EPA could thwart mineral mother lode and sets dangerous precedent
Pebble mine project test drilling in the Bristol Bay region of Alaska near the village of Iliamma, Alaska.

The Environmental Protection Agency is employing a disturbing strategy to evaluate a major new mine project by passing judgment on whether it will damage the environment before the company even determines how the venture will work.

The Pebble Limited Partnership wants to mine a deposit in southwest Alaska that holds one of the largest concentrations of copper, gold and molybdenum in the world—at least 80 billion pounds of copper, 100 million ounces of gold, and five billion pounds of molybdenum.

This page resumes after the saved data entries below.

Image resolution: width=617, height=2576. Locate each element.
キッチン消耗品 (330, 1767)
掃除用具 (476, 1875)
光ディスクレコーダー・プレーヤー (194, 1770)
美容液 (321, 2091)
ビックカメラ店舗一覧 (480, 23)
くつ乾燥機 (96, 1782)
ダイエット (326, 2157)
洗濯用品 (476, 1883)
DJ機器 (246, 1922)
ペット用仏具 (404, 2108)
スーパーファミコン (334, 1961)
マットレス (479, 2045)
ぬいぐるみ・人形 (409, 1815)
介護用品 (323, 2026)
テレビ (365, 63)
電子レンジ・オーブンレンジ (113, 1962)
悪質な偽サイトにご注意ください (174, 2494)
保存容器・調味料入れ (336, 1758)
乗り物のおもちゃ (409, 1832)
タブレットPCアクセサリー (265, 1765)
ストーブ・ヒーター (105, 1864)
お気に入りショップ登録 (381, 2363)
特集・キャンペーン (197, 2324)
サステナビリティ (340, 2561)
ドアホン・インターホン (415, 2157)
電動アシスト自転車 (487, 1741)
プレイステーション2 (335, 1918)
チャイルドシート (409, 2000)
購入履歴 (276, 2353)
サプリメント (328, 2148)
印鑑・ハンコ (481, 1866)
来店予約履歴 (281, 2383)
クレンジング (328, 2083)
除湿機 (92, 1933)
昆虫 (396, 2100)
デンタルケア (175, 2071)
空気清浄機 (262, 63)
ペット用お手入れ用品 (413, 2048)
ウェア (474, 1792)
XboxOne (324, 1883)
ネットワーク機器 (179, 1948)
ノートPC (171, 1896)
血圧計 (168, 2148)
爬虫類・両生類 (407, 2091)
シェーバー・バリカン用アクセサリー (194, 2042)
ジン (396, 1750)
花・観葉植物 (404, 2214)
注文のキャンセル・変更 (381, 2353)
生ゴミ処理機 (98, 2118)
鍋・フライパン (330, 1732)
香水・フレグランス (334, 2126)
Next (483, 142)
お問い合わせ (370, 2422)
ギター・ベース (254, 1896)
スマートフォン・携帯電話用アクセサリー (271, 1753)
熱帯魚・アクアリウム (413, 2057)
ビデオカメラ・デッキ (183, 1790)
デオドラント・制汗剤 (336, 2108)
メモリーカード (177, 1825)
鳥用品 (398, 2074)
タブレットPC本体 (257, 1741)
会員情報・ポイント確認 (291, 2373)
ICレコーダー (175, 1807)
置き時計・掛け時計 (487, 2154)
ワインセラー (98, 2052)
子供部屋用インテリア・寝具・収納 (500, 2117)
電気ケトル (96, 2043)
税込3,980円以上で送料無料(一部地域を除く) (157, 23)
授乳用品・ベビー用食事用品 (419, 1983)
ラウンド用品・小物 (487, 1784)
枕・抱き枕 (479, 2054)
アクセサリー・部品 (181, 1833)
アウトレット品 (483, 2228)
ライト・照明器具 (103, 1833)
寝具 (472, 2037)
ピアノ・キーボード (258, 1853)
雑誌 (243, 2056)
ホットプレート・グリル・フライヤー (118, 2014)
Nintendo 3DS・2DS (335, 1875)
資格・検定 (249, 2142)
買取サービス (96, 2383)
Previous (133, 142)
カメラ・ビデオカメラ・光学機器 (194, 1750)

The mother lode of minerals is estimated to be worth $200 billion to $500 billion. Copper is a mineral considered critical to the nation’s economy and is used in computers; molybdenum is used in steel production.

While the unelected bureaucracy of the EPA is trying to stall or block the mining of critical elements, which the U.S. mostly imports from China, Congress passed legislation last week to speed up the mine permit approval process from five years to less than two years in order to advance U.S. self-reliance in obtaining those minerals.

Airlifting outhouses

Pebble has been conducting its own environmental studies for five years and has spent more than $100 million to monitor water, soil and wildlife. While the studies are under way, Pebble removes all of the human waste from the study site by helicopter—including the outhouses, which along with other trash are airlifted to Anchorage—so mine employees don’t add an extra burden to the local treatment facility.

Researchers hired by Pebble have donned dry suits to snorkel through the arctic streams to study spawning habitat and count fish, adding some 7,000 pages of investigative work to another 20,000 pages of environmental reviews the mine company has so far produced.

“It’s one of the most comprehensive environmental studies of a mine project in Alaska, and probably nationwide,” said Mike Heatwole, vice president of public affairs for Pebble.

The problem is that the studies have not been completed or analyzed, and the actual mine plan has not been finalized.

But that hasn’t stopped the EPA from jumping the gun to write its own assessment of the mining operation’s effects on the surrounding 20,000 square mile area and on the salmon population and other species in Bristol Bay—120 miles away from the proposed mining operation site.

The EPA is collecting public comments on their draft report until July 23 and will then submit it for a peer review process in August. If the EPA determines that mining operations are a risk to the water supply, it can use its authority under the Clean Water Act to shut down the mine before its final conception is submitted to the State of Alaska for approval.

Pebble officials say the EPA’s preemptive actions set a dangerous precedent.

“What’s really a concern to us is that the EPA has never stepped into this kind of preemptive space … before we’ve even defined development scenarios for the mine,” Heatwole said. “The EPA is being asked by environmentalists and a number of native Alaskan tribes to potentially take action against us before we have even defined our project and submitted an application.”

Pebble officials say they expect the project to employ 4,000 construction workers over the next four years, plus create another 1,000 jobs for year-round mine operations.

Alaska questions EPA actions

In a series of letters between the EPA, Alaska Attorney General Michael Geraghty, Alaska Gov. Sean Parnell and members of Congress that were obtained by Human Events, the legality of the EPA’s actions have been questioned and condemned.

“EPA has shared little information about its purported legal authority to conduct the watershed assessment,” the attorney general said in a March 9 letter.

The EPA says in its response to the attorney general that its assessment will look at the potential impacts of hypothetical mining alternatives, which the attorney general countered is in conflict with several laws, including the Alaska Statehood Act, Clean Water Act, and National Environmental Policy Act.

“The state selected lands with natural resource potential to provide for the economic welfare of the residents of Alaska,” Geraghty said. “A premature decision could thwart those objectives, as established by both Congress in the Alaska Statehood Act and the Alaska Legislature in a myriad of state laws.”

Dennis McLerran, EPA Region 10 administrator, responded on April 5: “EPA has not initiated any regulatory action under (the Clean Water Act), or any authority. Many of your legal concerns would only be relevant and can only be addressed in the context of a specific regulatory action. Should the EPA move forward with a (Clean Water) action, we will address your legal concerns at that time.”

Sen. Lisa Murkowski is not taking a position on the mine until a proposal is actually submitted, but her spokesman Robert Dillon said there are serious concerns about the EPA’s interference.

“Will this preempt all mines, regardless of its size or scope? It’s turned the entire process on its head and raised a lot of questions,” Dillon said. “We keep getting told to trust the EPA, but there’s not a lot of trust of the EPA in Alaska.”